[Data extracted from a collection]
-=-=-=-=-

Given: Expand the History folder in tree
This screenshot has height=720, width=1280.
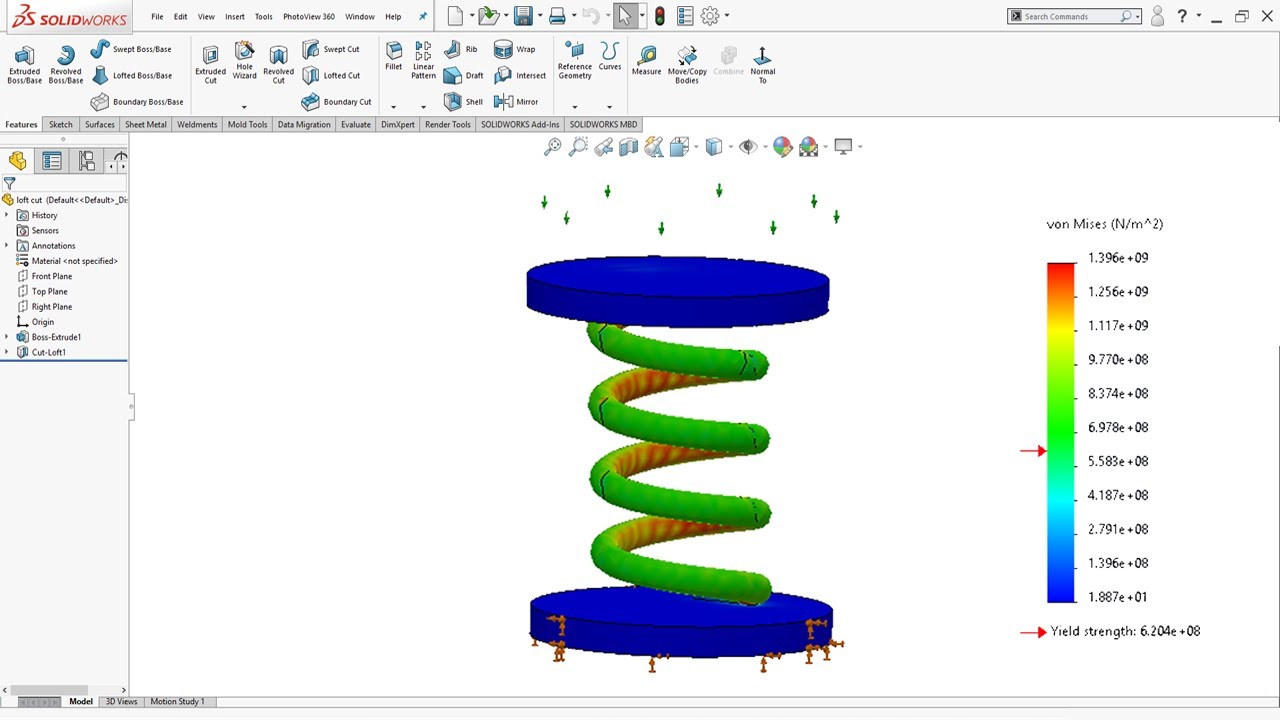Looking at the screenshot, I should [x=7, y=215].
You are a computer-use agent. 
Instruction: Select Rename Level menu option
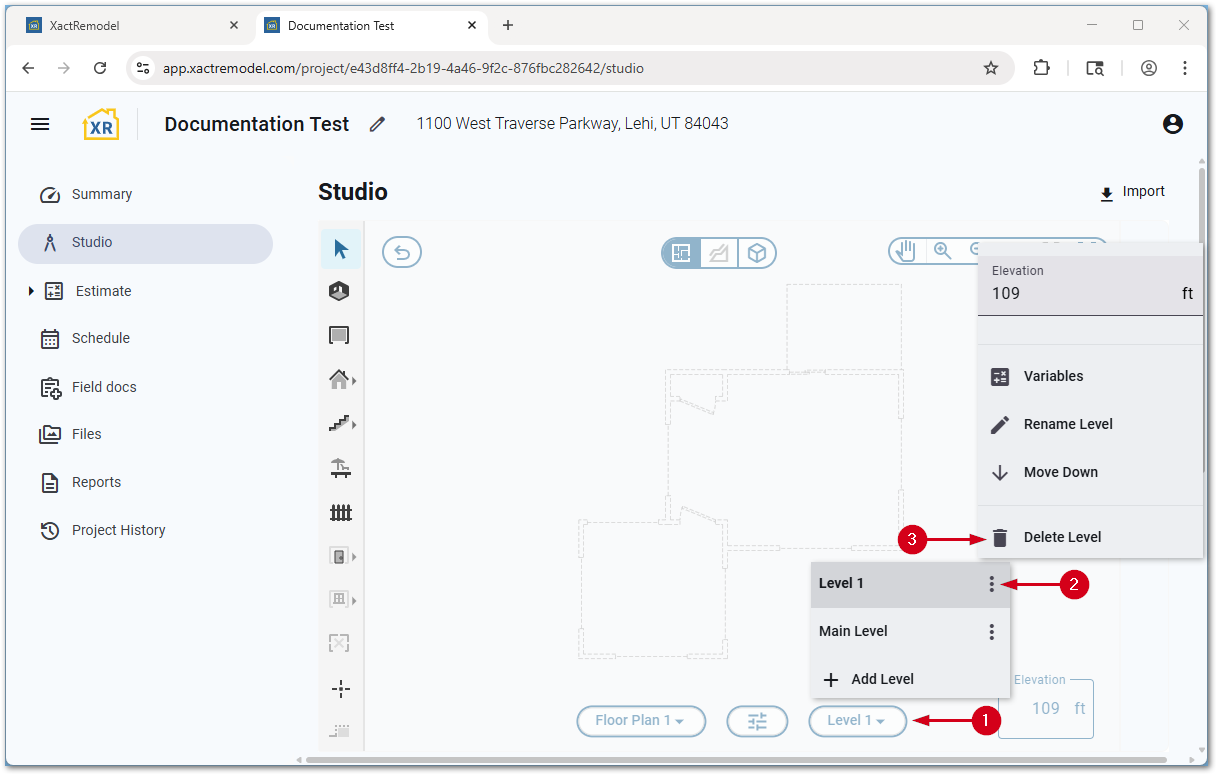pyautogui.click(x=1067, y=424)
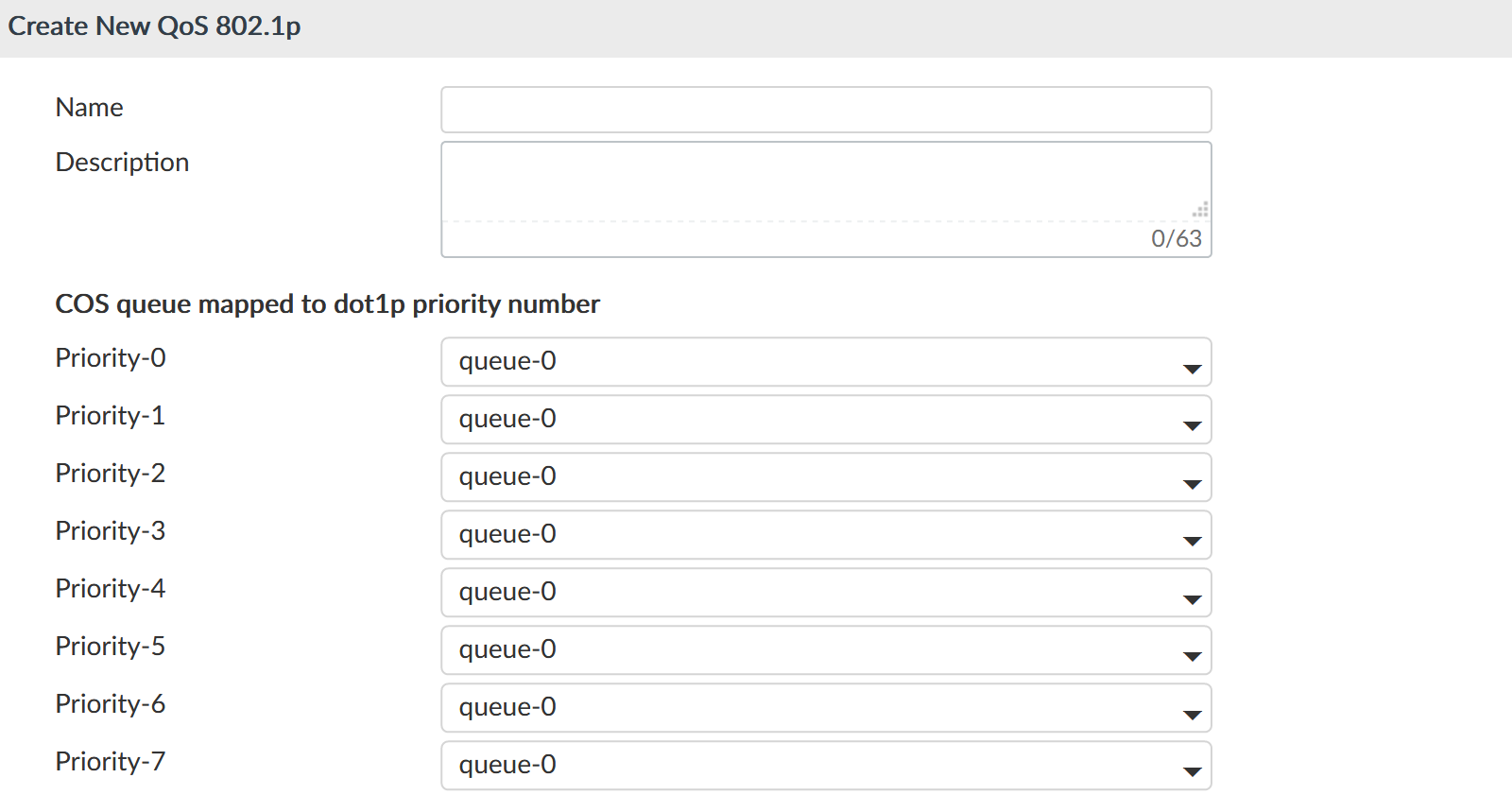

-=-=-=-=-

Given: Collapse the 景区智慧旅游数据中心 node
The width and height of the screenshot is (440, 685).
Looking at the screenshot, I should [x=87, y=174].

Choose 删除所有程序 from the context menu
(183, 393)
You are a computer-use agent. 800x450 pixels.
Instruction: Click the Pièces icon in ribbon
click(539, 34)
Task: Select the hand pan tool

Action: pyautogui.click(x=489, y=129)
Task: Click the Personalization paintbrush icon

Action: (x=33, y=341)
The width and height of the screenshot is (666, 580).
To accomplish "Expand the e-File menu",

-=-=-=-=-

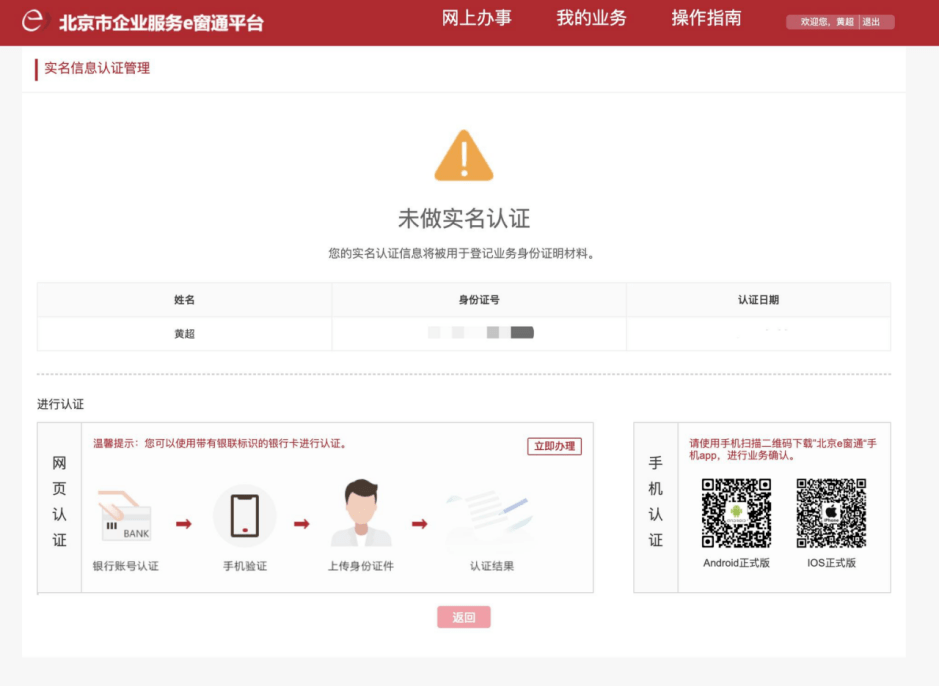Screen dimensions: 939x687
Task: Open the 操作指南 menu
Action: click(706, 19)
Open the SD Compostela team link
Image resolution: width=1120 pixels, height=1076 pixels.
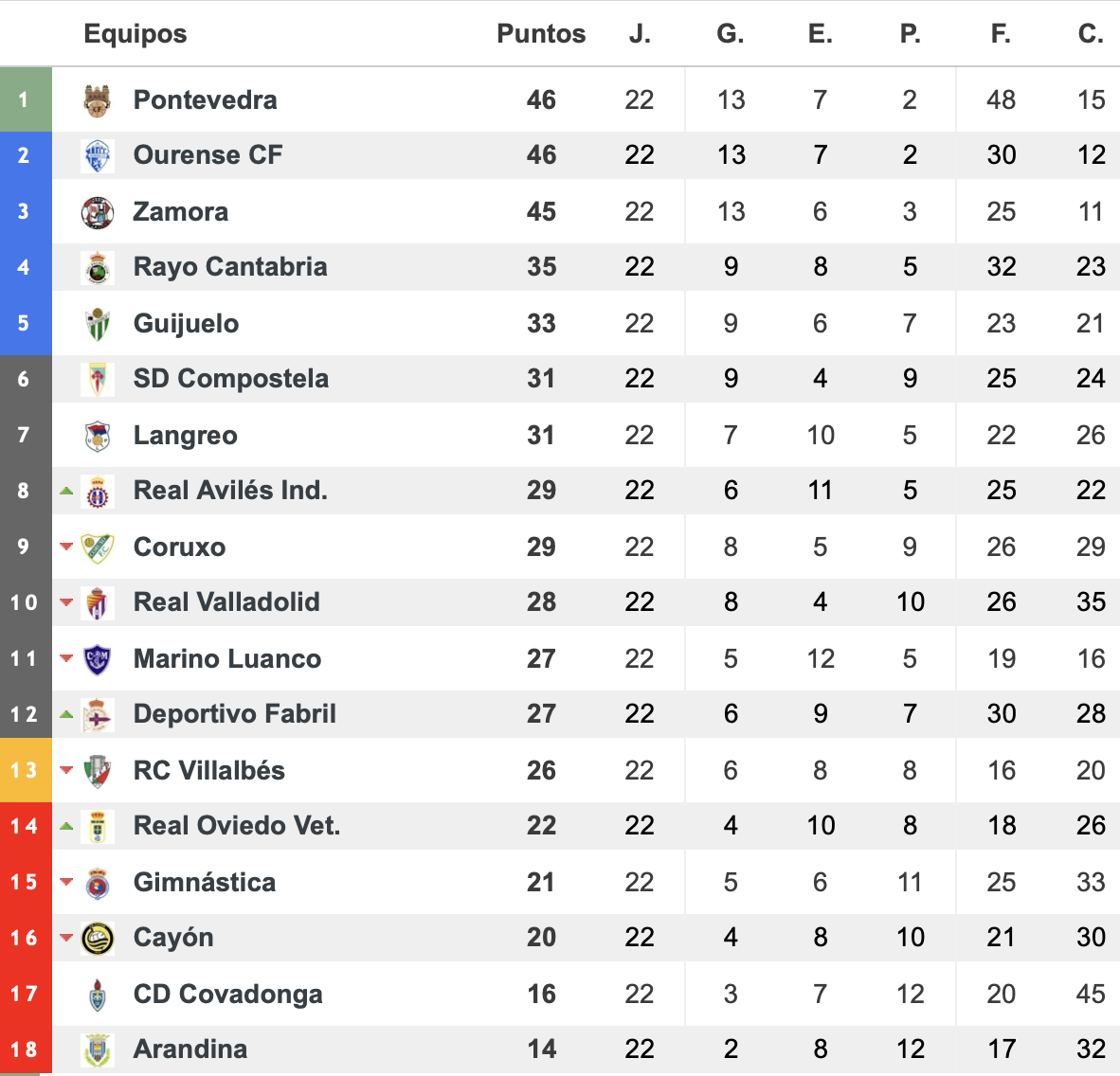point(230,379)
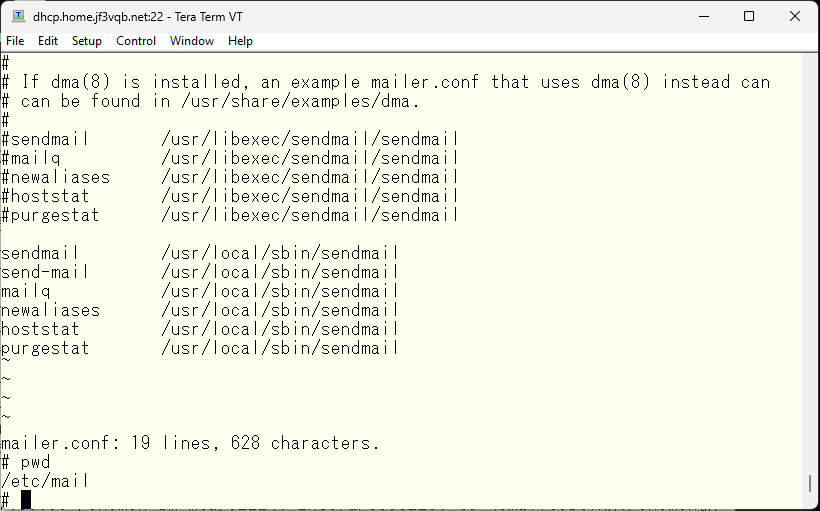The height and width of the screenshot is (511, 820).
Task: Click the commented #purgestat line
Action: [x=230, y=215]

-=-=-=-=-

◆ **DIRECTIONS**: Show every line in the entries above that contains the string "agent".

◆ **SOLVED EXERCISE**:
You are a computer-use agent. 
You are a computer-use agent. 800x450 pixels.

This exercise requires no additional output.